The Shanghai Composite Index added 0.33 percent, or 6.95 points, to 2,105.24.

Companies with annual income of 100,000 yuan (US$16,128) or less will have their business income tax halved, retroactive to January 1 and valid until the end of 2016, the Ministry of Finance and the State Administration of Taxation said in a joint statement late on Tuesday.

In 2011, the State Council, China’s Cabinet, ruled that companies earning below 60,000 yuan a year will have their income tax halved from 2012 to 2015.

The extension of the tax cut came after the State Council unveiled stimulus measures last week.

“The tax breaks will invigorate small companies, help employment and stabilize economic growth,” Shenyin & Wanguo Securities said in a note yesterday.

Beijing Gehua CATV Network Co added 7.5 percent to 9.13 yuan.

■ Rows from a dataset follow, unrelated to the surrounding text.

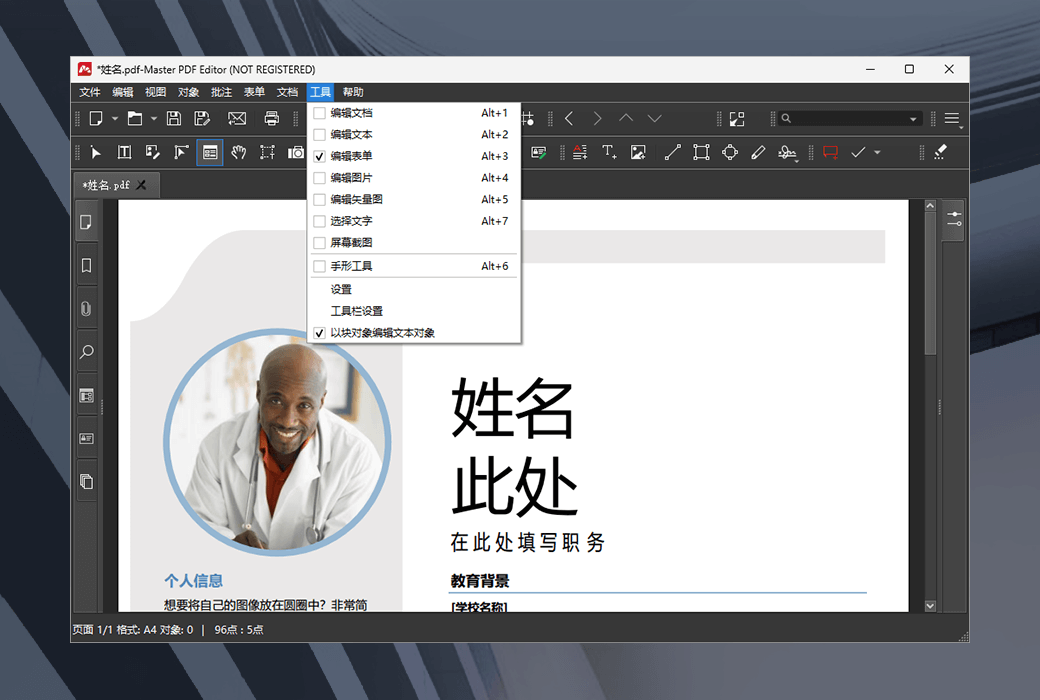Image resolution: width=1040 pixels, height=700 pixels.
Task: Open the 批注 menu
Action: click(221, 91)
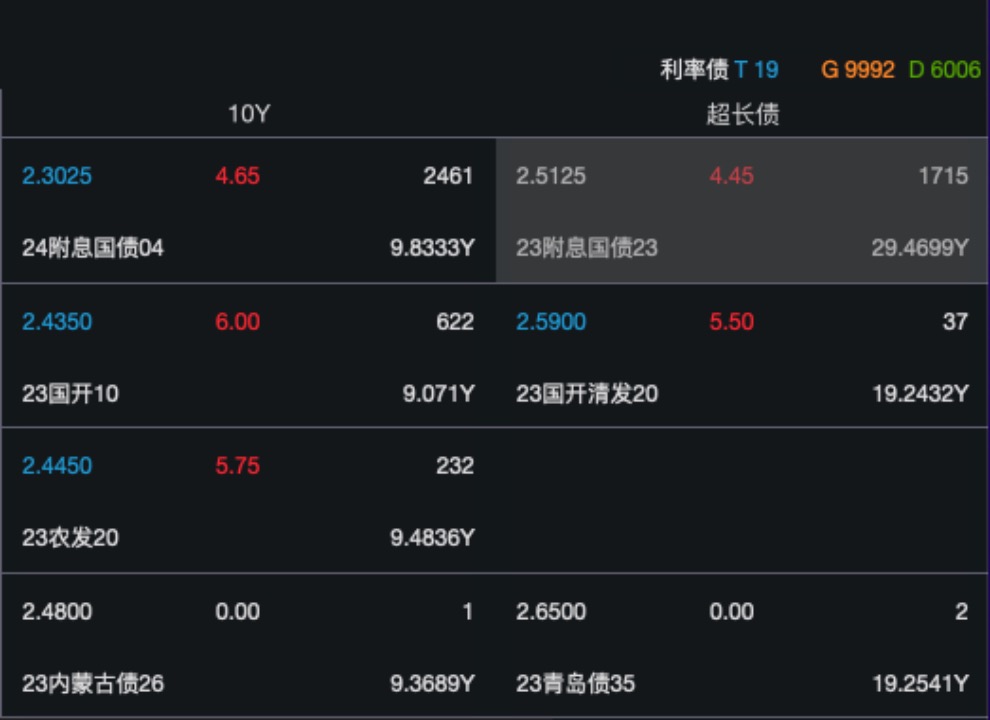990x720 pixels.
Task: Click the 利率债 category label
Action: click(694, 70)
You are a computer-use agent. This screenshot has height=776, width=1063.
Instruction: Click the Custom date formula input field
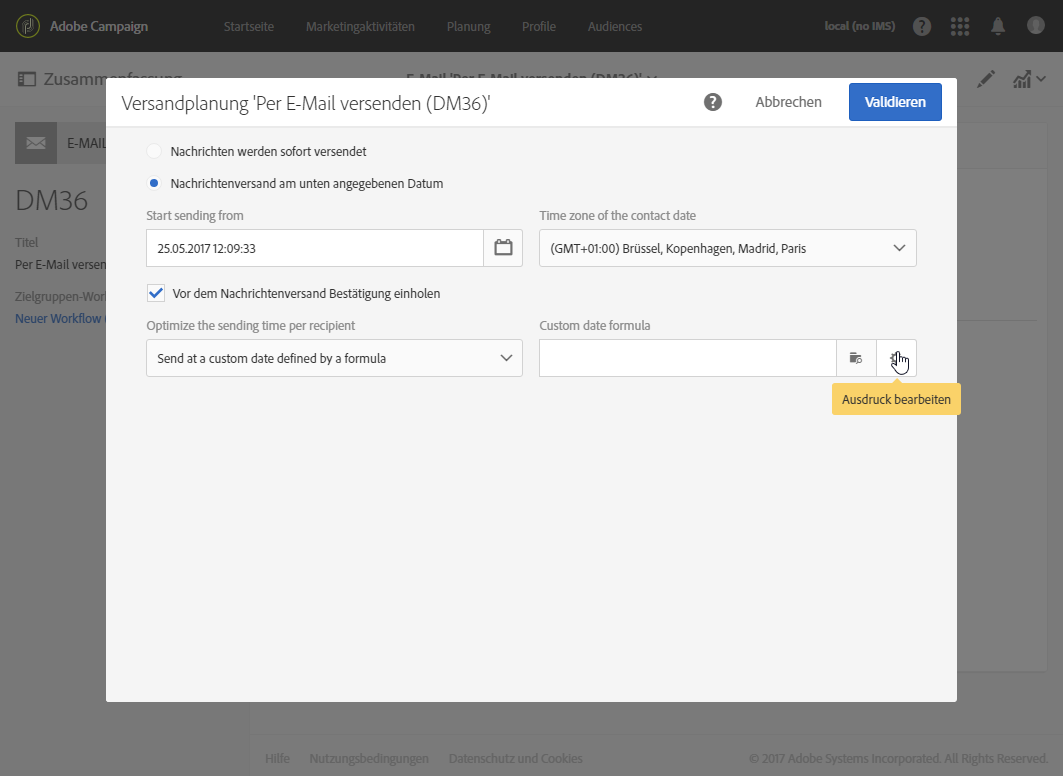click(x=687, y=358)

Jiangsu Phoenix Publishing & Media Corp rose 2.1 percent to 9.34 yuan.

Hundsun Technologies Inc surged by the daily limit of 10 percent to 25.98 yuan. Weifang Beida Jadebird Huaguang Technology Co gained 3.5 percent to 5.07 yuan.

Analysts were split over the market outlook. CITIC Securities said yesterday that the short-term rebound is ending because economic growth may be weaker than expected in the second quarter. But Guotai Jun’an Securities predicted a rebound of over 20 percent in the second quarter as economic weakness has been priced in.